Following the Dissolution of the Monasteries, the Abbey was given to Sir William Kingston, Constable of the Tower of London. The Abbey remained in the the Kingston family until 1647.
It appears that a chapel was erected by the Kingstons in the second half of the 16th Century. This was a low, single-cell building with a wooden bell turret on the west of the building. The first known curate of the chapel, Edward a Fowle, had been appointed in 1563, his stipend being paid by the owners of the Abbey.
(GPO and Ordinance Survey reference GL14 IJR / OS ref 689154)
In 1647 the Abbey was sold to two brothers, William and James Boevey, who were wealthy Dutch merchants. In 1727 the Abbey and its estate passed to Thomas Crawley, grandson of Anne Boevey, younger sister of William and James Boevey. It was a condition of his inheritance that he should take on the name of Boevey and so he became Thomas Crawley-Boevey. The Abbey remained in the possession of the family until 1960.
In the 18th Century Catherine Boevey planned to build a new church and set aside money for that purpose, but she died before it was built. Mary Pope, her executrix, carried out her wishes. The new church , erected between 1727 and 1730, was a plain building with a tower and spire, slightly larger that the previous church. It was described as being in lenghth "fifty-nine foot, with a tower at the west end......And a chapel twelve foot square and a height of thirty-six foot".

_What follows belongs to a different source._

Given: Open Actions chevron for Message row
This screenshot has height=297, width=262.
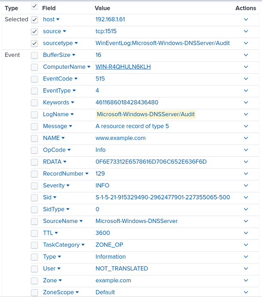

In 1851 the church was said to have just 130 seats, all appropriated for the household and tenants of Sir Martin Crawley-Boevey. To meet the need for a larger building, the eighteenth century church was replaced in 1856, a few yards to the west, by the present church.
This church, which is dedicated to St Mary the Virgin, was designed by George Gilbert Scott in an early 14th century style. It was commissioned and paid for by William Gibbs (of Tyntesfield, now in the care of the National Trust), brother-in-law of Sir Martin Crawley-Boevey, and built by Mr James Coleman of Chaxhill, Westbury on Severn. It was consecrated on 16th September 1856 by Bishop Baring of Gloucester and Bristol, as recorded on a brass plaque beneath the west window. The church is built of red gritstone with grey sandstone dressings and has a chancel (with organ chamber on the north side), a nave with north aisle, a north-west tower, a spire and a wooden south porch. The font and pulpit are of Painswick stone with marble columns. The original east window - by Jarente - and the reredos in alabaster, carved by J Birnie Philip (who carved the frieze on the podium of the Albert Memorial in London) were shown at the Paris Exhibition.
The organ, of 14 stops with couplers, was built for the church by Grey and Davision and enlarged in 1888 by Nicholsons of Worcester as a memorial to William Gibbs' widow, Matilda Blanche (d.1887).
The east window of the organ chamber contains medieval glass portraying the arms and badge of Llanthony Prior, Gloucester. The church's original east window was replaced by the present one in memory of Sir Thomas Crawley-Boevey (son of Martin) following his death in 1912.
The church contains some fittings from earlier churches, notably monuments to Abraham Clarke (d.1683), William Boevey (the younger, d. 1692) and Catherine Boevey (d.1727), and a bell cast by Abraham Rudhall in 1727.
The smaller bell was cast in 1873 and the clock dates from 1874.